Beyoncé o Beyoncifa?

Beyoncé o Beyoncifa?
Non sono un alcolista, ma un bicchiere di Limoncé dopo una pizza non me lo faccio mancare. Recentemente mi è anche capitato di assaggiare una bevanda molto simile al Vicks MediNait: il Mirtocé.
L’esperienza non è stata delle migliori. Alla radio poi ho sentito di una nuova uscita: Beyoncé. Ho deciso che non lo avrei assaggiato, perché se il mirto aveva quel sapore figuriamoci il beyon, che neanche conosco.

Qualcuno poi mi ha fatto notare che è una delle Destiny’s Child, il gruppo che per quanto mi riguarda passerà alla storia per una cosa in particolare: il video di “Survivor”.
Tre splendide stangone ipervitaminiche che si destreggiano tra le insidie di una foresta con la stessa naturalezza che avrebbe Britney Spears alle prese con un altoforno o Tom Hanks se dovesse interpretare un naufrago costretto a vivere per anni su un isola in compagnia di un pallone.

In ogni caso si dice un gran bene di “Dangerously In Love”, il disco di Beyoncé, e mi sono sentito quasi costretto a scrivere una recensione.
Sono anche andato a leggermi qualche intervista. Beyoncé sostiene di voler dimostrare che nel frattempo è cresciuta.
Devo ammettere che è vero, almeno a giudicare da quanto visto agli ultimi MTV Awards: il suo fondoschiena ha assunto proporzioni tali da far sembrare quello di Jennifer Lopez una riproduzione in scala 1:18.

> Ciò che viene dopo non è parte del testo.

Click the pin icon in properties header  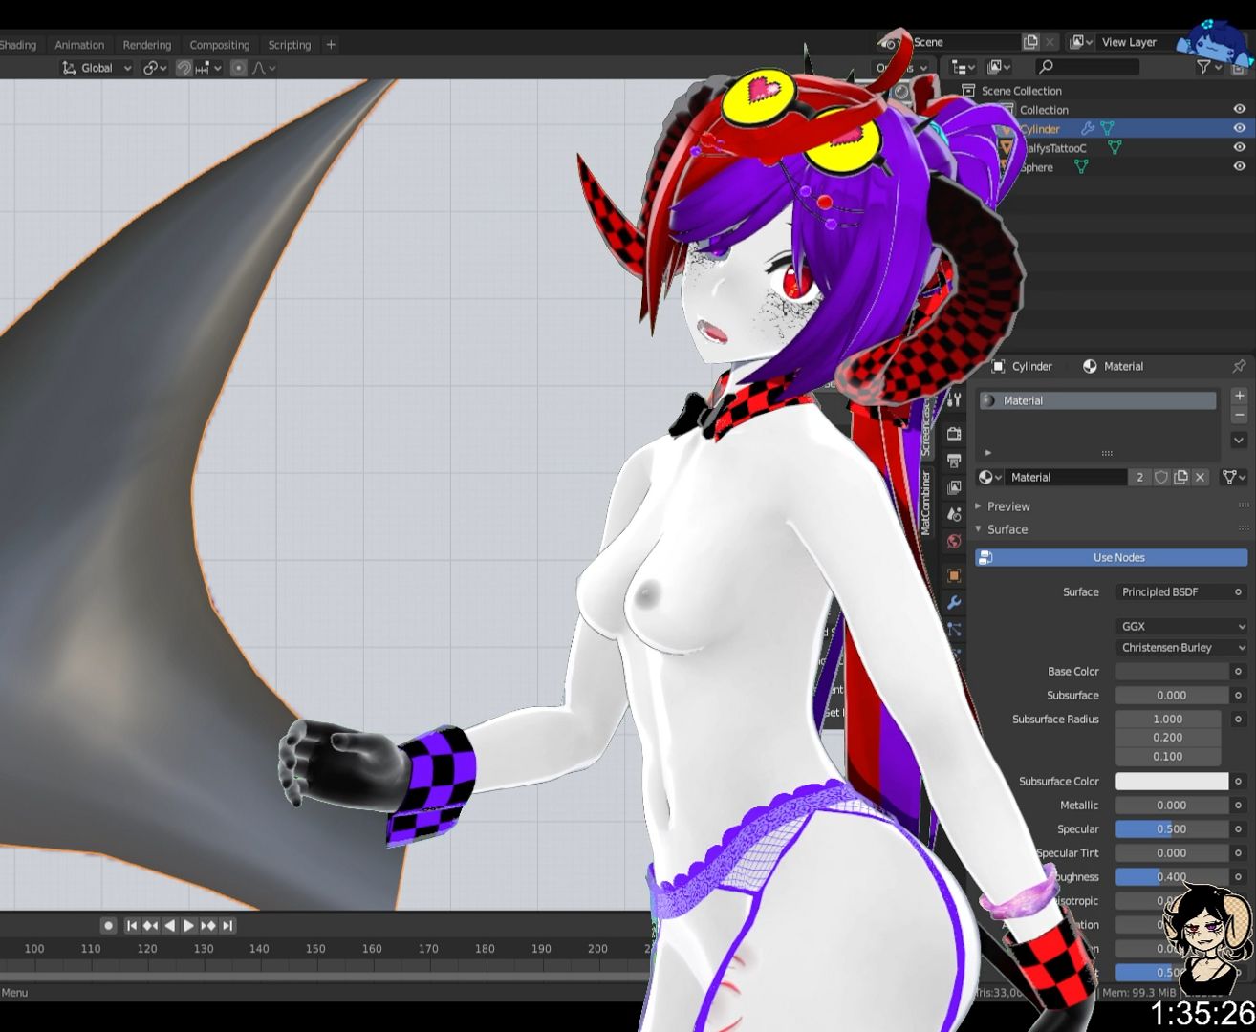pos(1239,366)
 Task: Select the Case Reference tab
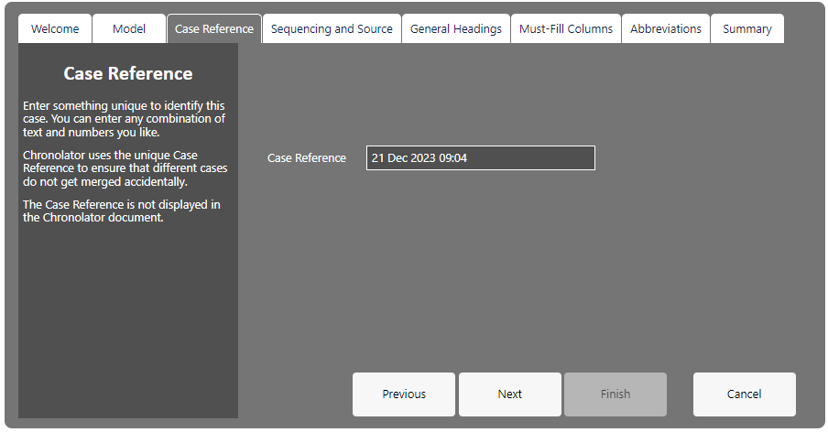point(213,28)
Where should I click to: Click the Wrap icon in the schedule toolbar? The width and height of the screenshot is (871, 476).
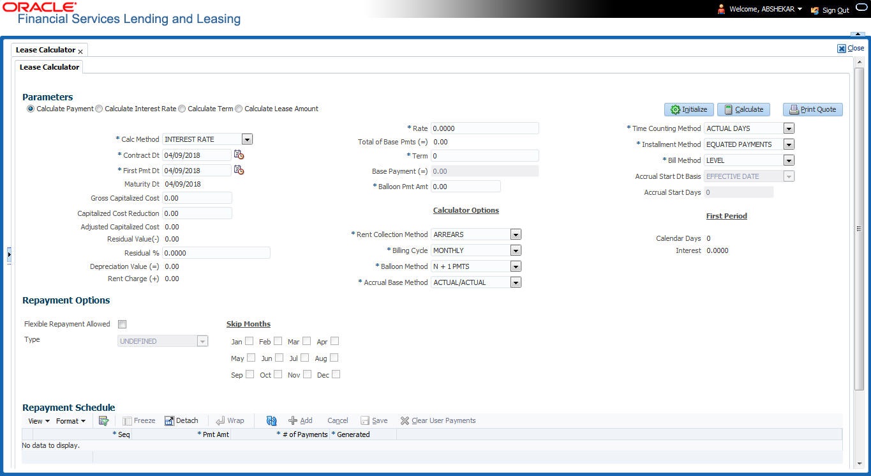coord(230,420)
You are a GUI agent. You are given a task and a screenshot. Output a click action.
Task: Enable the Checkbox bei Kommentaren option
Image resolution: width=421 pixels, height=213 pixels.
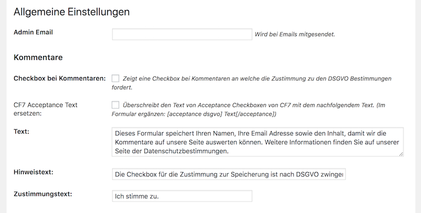point(115,78)
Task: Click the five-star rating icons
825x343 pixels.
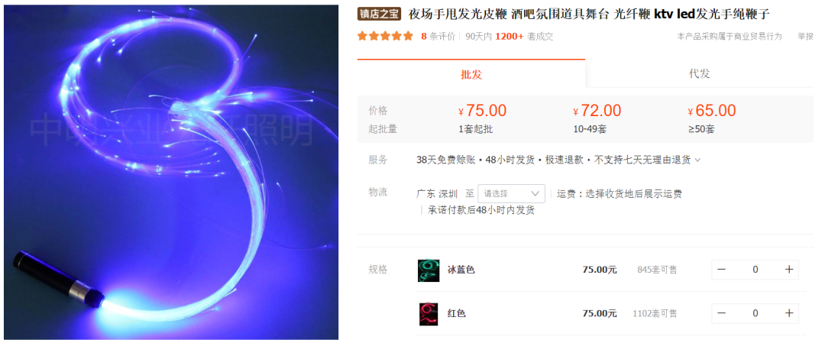Action: point(386,37)
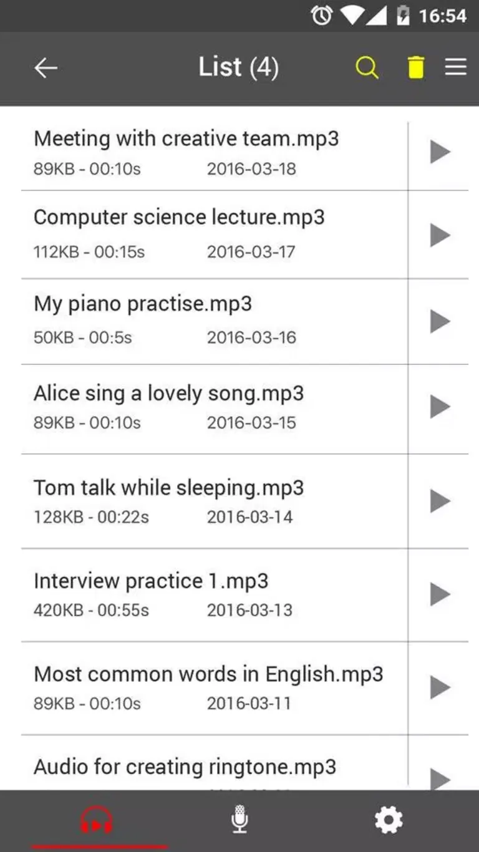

Che dire del disco? È musica ipnotica, nel senso che se la metti in macchina quando sei in coda, dopo cinque minuti ti estranei, i tuoi neuroni si dimettono e quando riprendi possesso delle facoltà mentali ti sorprendi a pensare che il proprietario della vettura accanto ha dei gusti musicali quanto meno discutibili. Poi lo vedi aprire la portiera e collegare con un tubo la marmitta al finestrino anteriore sinistro. Ti accorgi che la sudetta musica proviene dalla tua autoradio e lo convinci a desistere promettendogli che dal giorno dopo farai un’altra strada. Te ne vai orgoglioso di aver salvato una vita.
Se però devi scrivere una recensione, l’etica ti impone di ascoltare tutto il CD nel buio della tua cameretta. L’ho fatto e ci ho ritrovato dentro lo stesso pathos che avevo scovato un giorno in un negozio new age, quando davanti a un pannello con un sacco di bottoni ho premuto quello che diffondeva nell’aria il verso dei delfini dell’Atlantico.
Non so per quale motivo da ormai due anni non esce un disco se in almeno una canzone non c’è un’idiota che sotto bofonchia versi tipo “yo”, “one time” o “c’mon bro”. Le parole possono anche variare, ma l’idiota che parla in sottofondo c’è sempre. Questo disco sembra la convention degi idioti che bofonchiano in sottofondo.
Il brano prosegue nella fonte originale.